Feed-forward framework for online dynamic 3D reconstruction from uncalibrated video streams

Project description

[ICLR 2026] StreamSplat: Towards Online Dynamic 3D Reconstruction from Uncalibrated Video Streams

Overview

StreamSplat is a fully feed-forward framework that instantly transforms uncalibrated video streams of arbitrary length into dynamic 3D Gaussian Splatting representations in an online manner.

Feed-forward inference: No per-scene optimization required
Camera-free: Works directly with uncalibrated monocular videos
Dynamic scene modeling: Handles both static and dynamic scene elements through polynomial motion modeling
Probabilistic Gaussian prediction: Uses truncated Gaussian models for robust Gaussian position modeling
Two-stage training: Stage 1 trains the static encoder, Stage 2 trains the dynamic decoder

Videos

https://github.com/user-attachments/assets/d72b75de-e07a-4d81-a23f-f85e99c9bd05

https://github.com/user-attachments/assets/d975b425-1e4c-4dc9-8398-0a1a43d50e67

https://github.com/user-attachments/assets/d2a064f5-f4d7-46c4-8a3a-28fcb8679df5

https://github.com/user-attachments/assets/466a222d-f3b5-447a-84c0-a47538071c05

Environment Setup

Create conda environment:

conda env create -f environment.yml
conda activate StreamSplat

Build the differentiable Gaussian rasterizer:

cd submodules/diff-gaussian-rasterization-orth
pip install .

Download pretrained depth model:

Download Depth Anything V2 checkpoint and place it in the checkpoints/ directory:

mkdir -p checkpoints
# Download depth_anything_v2_vitl.pth from https://github.com/DepthAnything/Depth-Anything-V2
# Place it in checkpoints/depth_anything_v2_vitl.pth

Dataset Preparation

StreamSplat supports training on multiple datasets. All datasets require pre-computed depth maps using Depth Anything V2.

[Collected data]
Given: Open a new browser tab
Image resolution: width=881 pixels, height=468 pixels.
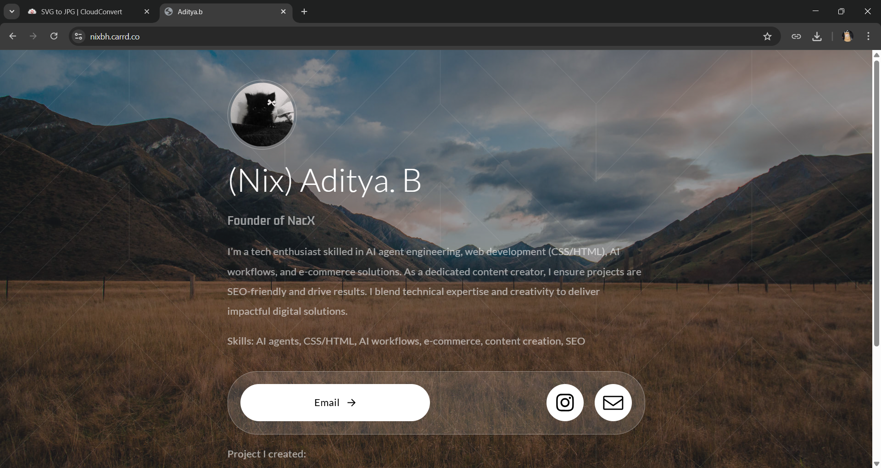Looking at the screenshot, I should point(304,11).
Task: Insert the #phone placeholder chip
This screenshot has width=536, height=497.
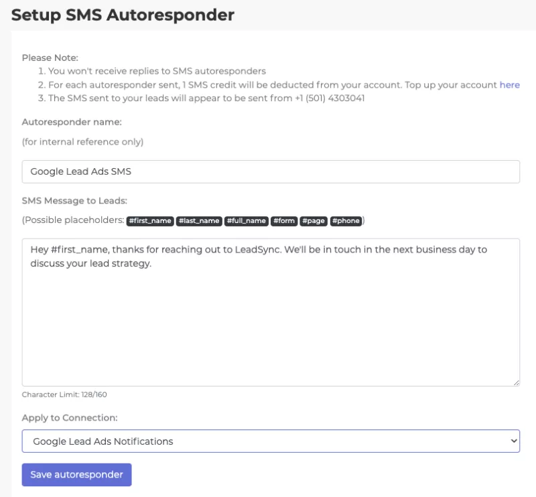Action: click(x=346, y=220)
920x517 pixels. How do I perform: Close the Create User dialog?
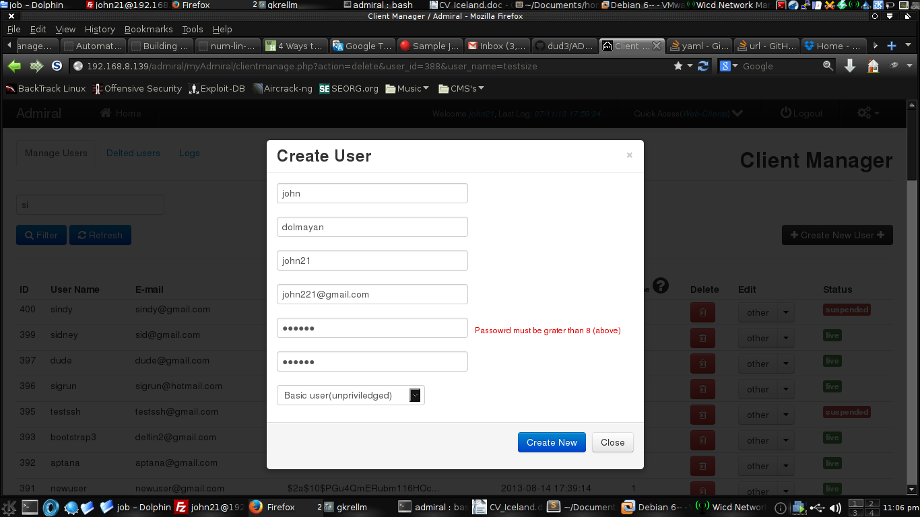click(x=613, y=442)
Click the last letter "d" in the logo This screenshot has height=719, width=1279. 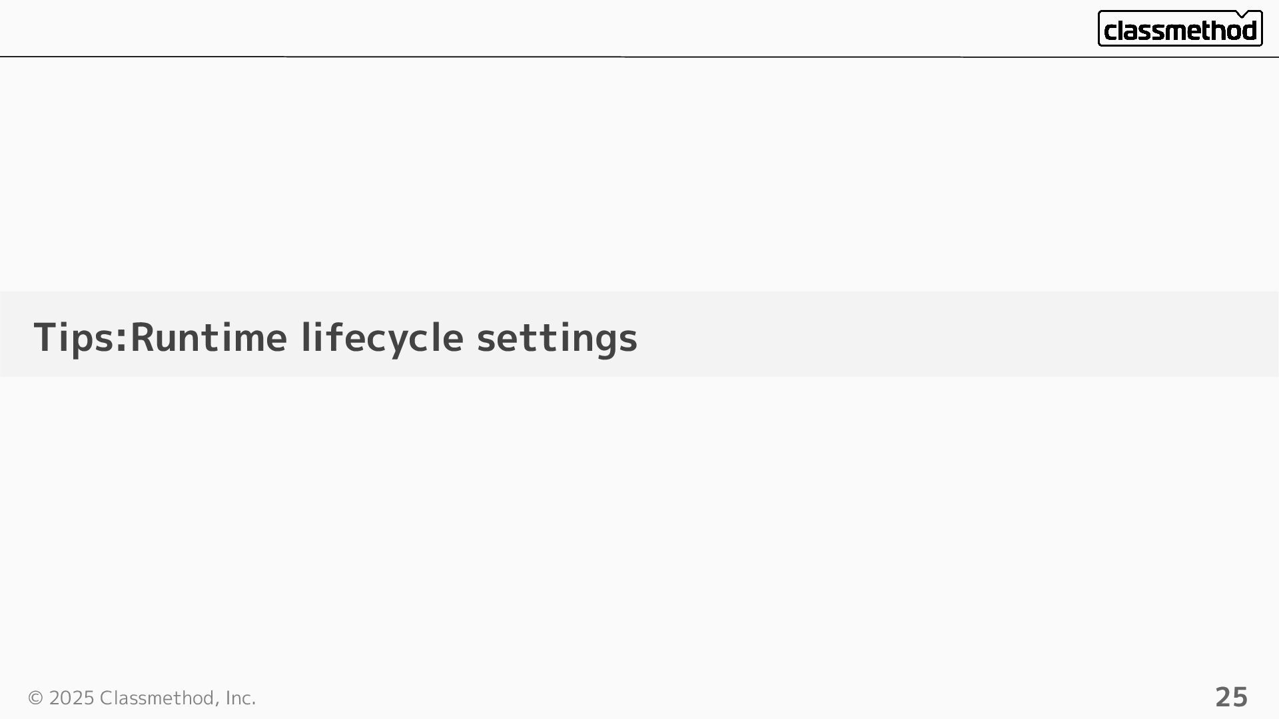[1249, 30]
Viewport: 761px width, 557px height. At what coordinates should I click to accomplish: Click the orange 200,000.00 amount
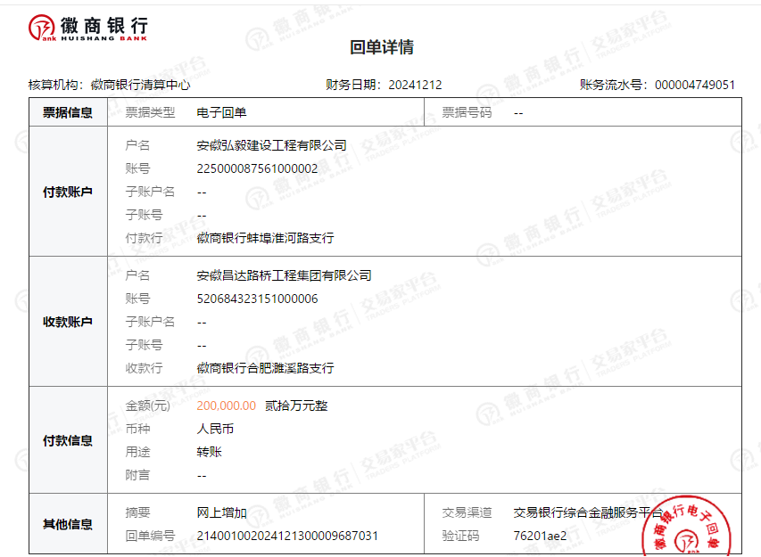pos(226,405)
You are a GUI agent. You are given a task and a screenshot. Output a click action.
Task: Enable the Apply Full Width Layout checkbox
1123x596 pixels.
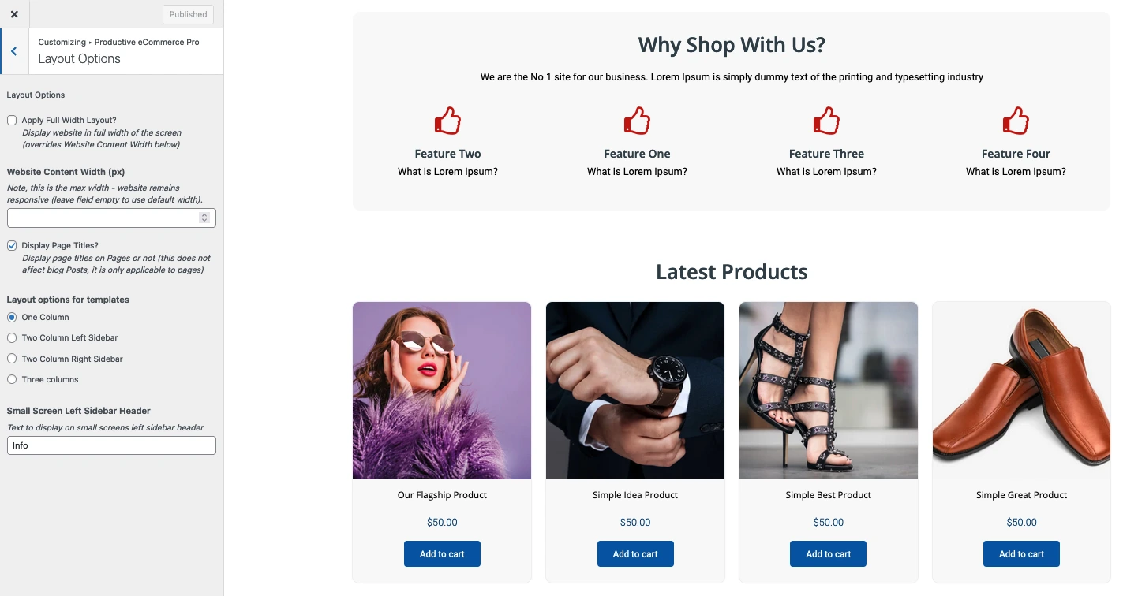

_Task instructions_:
1) In the StreamSplat description, which component is trained in Stage 2 of training?
2) Please set down, word for word, the stretch of the StreamSplat description from "Feed-forward framework for" through "an online manner.".

_Replies_:
1) The dynamic decoder.

2)
Feed-forward framework for online dynamic 3D reconstruction from uncalibrated video streams

Project description

[ICLR 2026] StreamSplat: Towards Online Dynamic 3D Reconstruction from Uncalibrated Video Streams

Overview

StreamSplat is a fully feed-forward framework that instantly transforms uncalibrated video streams of arbitrary length into dynamic 3D Gaussian Splatting representations in an online manner.